_Material for the task_:
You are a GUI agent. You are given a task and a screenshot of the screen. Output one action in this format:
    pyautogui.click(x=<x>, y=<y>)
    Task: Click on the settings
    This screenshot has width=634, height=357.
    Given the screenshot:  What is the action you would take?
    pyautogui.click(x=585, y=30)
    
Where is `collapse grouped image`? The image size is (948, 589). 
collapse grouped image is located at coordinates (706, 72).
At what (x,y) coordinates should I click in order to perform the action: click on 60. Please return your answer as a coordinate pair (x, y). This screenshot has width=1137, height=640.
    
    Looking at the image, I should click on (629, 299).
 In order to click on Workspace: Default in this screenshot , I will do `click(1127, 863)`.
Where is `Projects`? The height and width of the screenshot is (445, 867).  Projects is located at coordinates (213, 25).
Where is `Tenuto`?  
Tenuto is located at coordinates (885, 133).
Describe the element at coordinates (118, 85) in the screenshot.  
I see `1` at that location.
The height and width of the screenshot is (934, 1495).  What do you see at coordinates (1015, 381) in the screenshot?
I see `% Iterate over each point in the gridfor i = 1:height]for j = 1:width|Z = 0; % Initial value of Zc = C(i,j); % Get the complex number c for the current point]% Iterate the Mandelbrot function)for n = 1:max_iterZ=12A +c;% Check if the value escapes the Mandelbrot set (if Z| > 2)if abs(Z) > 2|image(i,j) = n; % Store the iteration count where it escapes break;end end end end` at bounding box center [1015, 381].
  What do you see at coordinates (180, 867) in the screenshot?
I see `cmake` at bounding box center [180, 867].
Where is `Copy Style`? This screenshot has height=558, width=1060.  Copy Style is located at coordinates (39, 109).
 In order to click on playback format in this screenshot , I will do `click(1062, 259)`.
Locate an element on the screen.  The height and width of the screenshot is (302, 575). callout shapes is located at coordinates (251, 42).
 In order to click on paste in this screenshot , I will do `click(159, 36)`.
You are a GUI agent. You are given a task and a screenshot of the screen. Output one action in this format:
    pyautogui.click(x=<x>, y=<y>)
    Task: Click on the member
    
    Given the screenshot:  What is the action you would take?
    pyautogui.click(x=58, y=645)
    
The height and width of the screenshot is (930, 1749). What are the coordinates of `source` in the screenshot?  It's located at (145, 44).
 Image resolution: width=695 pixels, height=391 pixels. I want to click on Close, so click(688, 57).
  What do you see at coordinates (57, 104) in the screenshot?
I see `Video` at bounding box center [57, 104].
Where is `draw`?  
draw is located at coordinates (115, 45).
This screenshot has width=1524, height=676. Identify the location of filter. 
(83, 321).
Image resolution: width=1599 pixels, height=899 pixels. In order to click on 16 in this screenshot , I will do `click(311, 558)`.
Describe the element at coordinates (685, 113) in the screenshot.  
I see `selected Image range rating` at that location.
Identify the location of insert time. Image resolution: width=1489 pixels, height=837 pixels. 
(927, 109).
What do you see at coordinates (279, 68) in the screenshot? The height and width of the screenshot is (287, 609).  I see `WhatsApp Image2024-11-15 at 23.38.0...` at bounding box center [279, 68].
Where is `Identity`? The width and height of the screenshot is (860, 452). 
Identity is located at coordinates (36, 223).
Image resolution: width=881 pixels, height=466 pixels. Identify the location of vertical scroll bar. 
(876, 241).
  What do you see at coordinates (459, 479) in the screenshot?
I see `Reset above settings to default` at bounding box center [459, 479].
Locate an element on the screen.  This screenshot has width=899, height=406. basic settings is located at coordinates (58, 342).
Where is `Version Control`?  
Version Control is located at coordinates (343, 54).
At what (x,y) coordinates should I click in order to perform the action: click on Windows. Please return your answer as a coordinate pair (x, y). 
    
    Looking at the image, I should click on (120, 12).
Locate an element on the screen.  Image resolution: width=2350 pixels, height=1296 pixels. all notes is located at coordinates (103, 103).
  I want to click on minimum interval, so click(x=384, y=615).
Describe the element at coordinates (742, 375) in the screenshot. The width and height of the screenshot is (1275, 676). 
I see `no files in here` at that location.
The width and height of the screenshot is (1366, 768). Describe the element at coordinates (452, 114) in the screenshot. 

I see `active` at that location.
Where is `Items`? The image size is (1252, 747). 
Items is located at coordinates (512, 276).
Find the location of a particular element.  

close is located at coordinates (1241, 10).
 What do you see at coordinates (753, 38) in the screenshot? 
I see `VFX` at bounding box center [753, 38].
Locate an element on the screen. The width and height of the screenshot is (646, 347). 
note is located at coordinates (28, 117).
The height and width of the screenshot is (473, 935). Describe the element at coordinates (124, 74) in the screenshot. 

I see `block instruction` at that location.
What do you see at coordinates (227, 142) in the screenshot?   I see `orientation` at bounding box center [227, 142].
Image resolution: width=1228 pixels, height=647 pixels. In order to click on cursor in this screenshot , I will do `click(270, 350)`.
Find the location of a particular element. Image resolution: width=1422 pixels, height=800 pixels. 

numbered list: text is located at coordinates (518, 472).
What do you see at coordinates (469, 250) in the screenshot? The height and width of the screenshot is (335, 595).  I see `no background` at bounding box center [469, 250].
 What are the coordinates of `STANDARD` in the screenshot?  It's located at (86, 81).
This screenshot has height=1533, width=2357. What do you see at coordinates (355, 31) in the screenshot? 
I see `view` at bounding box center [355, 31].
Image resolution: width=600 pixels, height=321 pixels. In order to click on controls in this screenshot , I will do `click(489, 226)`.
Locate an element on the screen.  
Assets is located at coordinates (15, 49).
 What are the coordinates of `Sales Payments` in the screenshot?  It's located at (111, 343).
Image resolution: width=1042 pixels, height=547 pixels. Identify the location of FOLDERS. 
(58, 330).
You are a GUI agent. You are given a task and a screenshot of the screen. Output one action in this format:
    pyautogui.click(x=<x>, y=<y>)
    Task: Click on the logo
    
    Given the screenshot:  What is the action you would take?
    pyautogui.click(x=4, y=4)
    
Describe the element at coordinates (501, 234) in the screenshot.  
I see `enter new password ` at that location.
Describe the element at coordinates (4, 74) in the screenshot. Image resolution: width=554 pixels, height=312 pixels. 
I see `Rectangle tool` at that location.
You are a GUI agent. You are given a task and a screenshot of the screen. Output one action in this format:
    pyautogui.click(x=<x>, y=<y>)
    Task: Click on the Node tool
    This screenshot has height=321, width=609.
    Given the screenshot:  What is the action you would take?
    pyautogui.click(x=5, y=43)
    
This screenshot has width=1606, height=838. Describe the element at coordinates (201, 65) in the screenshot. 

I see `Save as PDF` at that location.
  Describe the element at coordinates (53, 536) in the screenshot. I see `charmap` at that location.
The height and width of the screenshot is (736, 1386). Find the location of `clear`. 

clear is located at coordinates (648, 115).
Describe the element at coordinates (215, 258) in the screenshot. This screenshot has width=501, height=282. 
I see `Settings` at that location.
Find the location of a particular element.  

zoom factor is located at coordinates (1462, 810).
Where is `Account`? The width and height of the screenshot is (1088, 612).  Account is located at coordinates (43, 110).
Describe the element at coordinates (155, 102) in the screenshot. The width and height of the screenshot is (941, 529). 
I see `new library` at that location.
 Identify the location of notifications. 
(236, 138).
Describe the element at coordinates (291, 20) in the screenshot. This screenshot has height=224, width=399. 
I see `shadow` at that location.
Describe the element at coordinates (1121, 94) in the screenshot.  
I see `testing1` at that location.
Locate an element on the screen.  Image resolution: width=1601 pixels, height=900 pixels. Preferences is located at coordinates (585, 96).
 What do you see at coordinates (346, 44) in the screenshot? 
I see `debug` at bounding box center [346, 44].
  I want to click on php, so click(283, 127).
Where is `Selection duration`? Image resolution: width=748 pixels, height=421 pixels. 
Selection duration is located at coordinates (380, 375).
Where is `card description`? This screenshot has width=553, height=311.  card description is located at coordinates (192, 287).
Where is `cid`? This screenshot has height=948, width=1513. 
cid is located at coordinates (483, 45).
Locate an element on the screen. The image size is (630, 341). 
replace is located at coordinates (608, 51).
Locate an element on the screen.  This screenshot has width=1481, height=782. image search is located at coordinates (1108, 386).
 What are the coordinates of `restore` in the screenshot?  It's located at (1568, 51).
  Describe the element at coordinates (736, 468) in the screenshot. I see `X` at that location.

_Prompt_:
Copy the material from the line containing "coordinates (1108, 386)." through the end of the material, swapping "restore" for "minimize" and leaving everything else unchanged.

_Complete answer_:
Locate an element on the screen.  This screenshot has width=1481, height=782. image search is located at coordinates (1108, 386).
 What are the coordinates of `minimize` in the screenshot?  It's located at (1568, 51).
  Describe the element at coordinates (736, 468) in the screenshot. I see `X` at that location.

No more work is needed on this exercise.